Now, you are not, my good reader, by any means to suppose that this was my case. No, no; I was too much what the world terms the “old soldier” for that. To continue my illustration: like the fortress that has been often besieged, the sentry upon the walls keeps more vigilant watch; his ear detects the far-off clank of the dread artillery; he marks each parallel; he notes down every breaching battery; and if he be captured, at least it is in fair fight.

Such were some of my reflections as I rode slowly home one evening from Gurt-na-Morra. Many a time, latterly, had I contrasted my own lonely and deserted hearth with the smiling looks, the happy faces, and the merry voices I had left behind me; and many a time did I ask myself, “Am I never to partake of a happiness like this?” How many a man is seduced into matrimony from this very feeling! How many a man whose hours have passed fleetingly at the pleasant tea-table, or by the warm hearth of some old country-house, going forth into the cold and cheerless night, reaches his far-off home only to find it dark and gloomy, joyless and companionless? How often has the hard-visaged look of his old butler, as, with sleepy eyes and yawning face, he hands a bed-room candle, suggested thoughts of married happiness? Of the perils of propinquity I have already spoken; the risks of contrast are also great. Have you never, in strolling through some fragrant and rich conservatory, fixed your eye upon a fair and lovely flower, whose blossoming beauty seems to give all the lustre and all the incense of the scene around? And how have you thought it would adorn and grace the precincts of your home, diffusing fragrance on every side. Alas, the experiment is not always successful. Much of the charm and many of the fascinations which delight you are the result of association of time and of place.
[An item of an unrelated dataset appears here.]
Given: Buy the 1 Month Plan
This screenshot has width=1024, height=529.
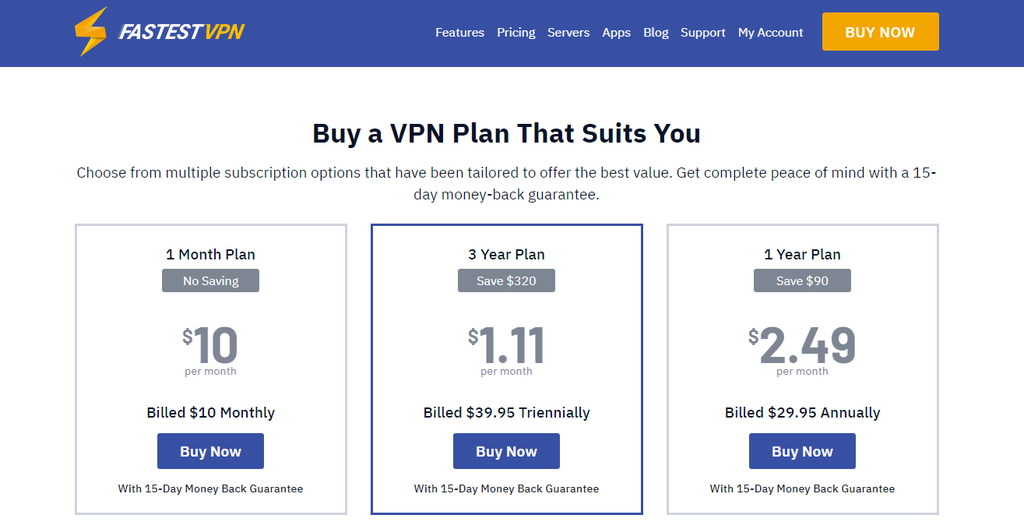Looking at the screenshot, I should point(210,451).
The lovely voice, whose tones have spoken to your heart, may, like some instrument, be delightful in the harmony of the orchestra, but, after all, prove a very middling performer in a duet.

I say not this to deter men from matrimony, but to warn them from a miscalculation which may mar their happiness. Flirtation is a very fine thing, but it’s only a state of transition after all. The tadpole existence of the lover would be great fun, if one was never to become a frog under the hands of the parson. I say all this dispassionately and advisedly. Like the poet of my country, for many years of my life,—

“My only books were woman’s looks,”

and certainly I subscribe to a circulating library.

All this long digression may perhaps bring the reader to where it brought me,—the very palpable conviction, that, though not in love with my cousin Baby, I could not tell when I might eventually become so.